La Navidad que nos ofrece el mundo moderno es a la Navidad cristiana lo que Rita Lee es a The Beatles interpretando sus canciones en portugués: puedes pasar un momento más o menos agradable, pero su desnaturalización es absoluta. Este no es un fenómeno nuevo. Desde hace largo tiempo que la civilización occidental asiste, como la rana dentro de la olla asiste a su lento hervor (es decir, sin apenas darse cuenta), a una implacable metamorfosis de la Navidad cristiana.
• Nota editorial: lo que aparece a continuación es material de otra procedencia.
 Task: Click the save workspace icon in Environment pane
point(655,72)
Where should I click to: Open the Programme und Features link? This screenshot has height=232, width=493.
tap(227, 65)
La Navidad que nos ofrece la “ciudad del mundo” (si se me permite esta expresión agustiniana) es en realidad, una suerte de anti-Navidad, es la conclusión lógica de una cultura adanista empeñada en romper con sus raíces, con sus tradiciones y con su historia. De una cultura aferrada a la fe en el “progreso”, es decir, al dogma según el cual todo lo nuevo, por el sólo hecho de ser nuevo, necesariamente ha de ser mejor. De una cultura que, por eso mismo, ha transformado completamente el modo de vivir la Navidad.
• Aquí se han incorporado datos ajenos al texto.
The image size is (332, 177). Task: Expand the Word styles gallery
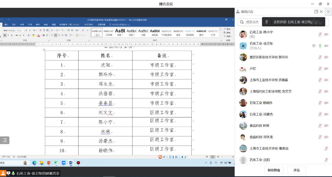(220, 36)
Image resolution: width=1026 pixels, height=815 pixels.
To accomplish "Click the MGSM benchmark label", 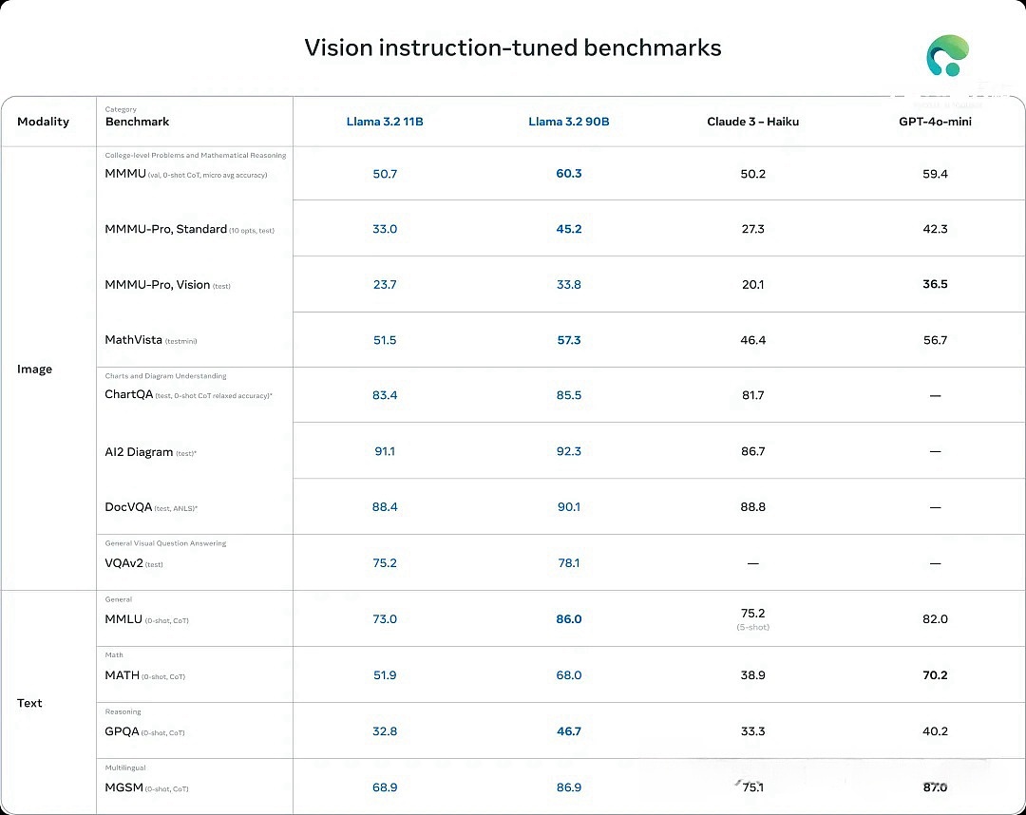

La Navidad de la “ciudad de Dios”, en cambio, es la celebración del nacimiento del rabino Jesús de Nazaret. Un nacimiento temporalmente datable, geográficamente localizable y de una consistencia histórica sin parangón. Es la evocación de un hecho ―presagiado a lo largo de toda la historia del pueblo de Israel― que alteró el curso de la historia humana de manera colosal. Ya decía el matemático y filósofo inglés Alfred N. Whitehead que el nacimiento de la ciencia moderna es el hecho más importante en la historia del mundo… después del nacimiento de un niño en un pesebre. Dicho de otra manera, la Navidad de la ciudad de Dios consiste en conmemorar el hito más significativo de nuestra historia: el momento en que el Misterio asumió el límite, en el que Dios se hizo presente humanamente en el mundo, en el que lo eterno irrumpió en lo temporal.
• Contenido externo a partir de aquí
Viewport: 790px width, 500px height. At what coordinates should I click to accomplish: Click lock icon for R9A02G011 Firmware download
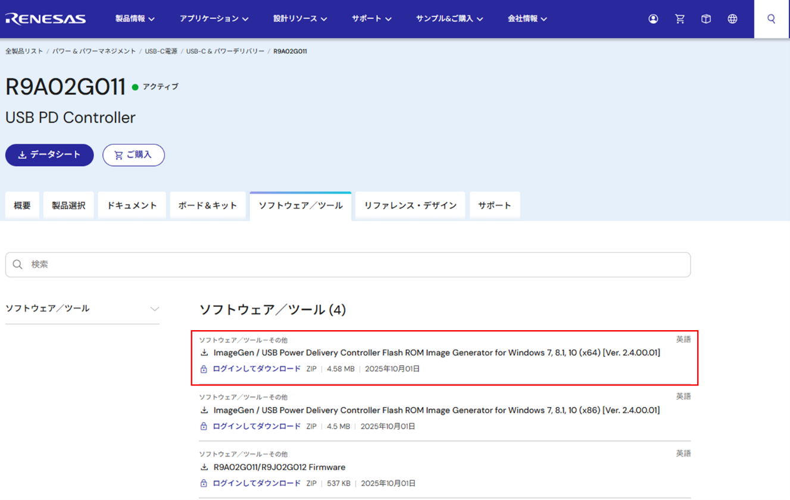[x=204, y=483]
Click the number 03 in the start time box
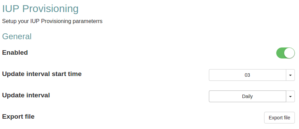Screen dimensions: 299x129 click(x=247, y=75)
En la ciudad de Dios la Navidad nos da el Sentido a nosotros. En la ciudad del mundo somos nosotros los que damos sentido a la Navidad. Quizás esto explique por qué en los hogares modernos hay más gnomos, erizos, y elefantes que pesebres. La Navidad secular de la ciudad del mundo es la fresa que adorna el pastel de la autosuficiencia humana, empecinada en “hacer nuevas todas las cosas”, y así procurarse una salvación de manufactura propia.
Dice San Agustín al comienzo de su libro De Civitate Dei que “Dos amores han dado origen a dos ciudades: el amor de sí mismo hasta el desprecio de Dios, la ciudad del mundo; y el amor de Dios hasta el desprecio de sí, la ciudad celestial [ciudad de Dios]”. Las dos ciudades conviven y en ocasiones se entremezclan en esta vida terrestre, en la sociedad, e incluso en el interior del hombre. Con la Navidad sucede lo mismo. La pregunta es, entonces, cómo queremos vivir la Navidad en este año de pandemia, tan lleno de ausencias, de problemas, de cambios y de desafíos. ¿Daremos un barniz de sentido a la Navidad apelando a nuestra fantasía, o preferiremos dejar que la navidad nos dé el Sentido a nosotros?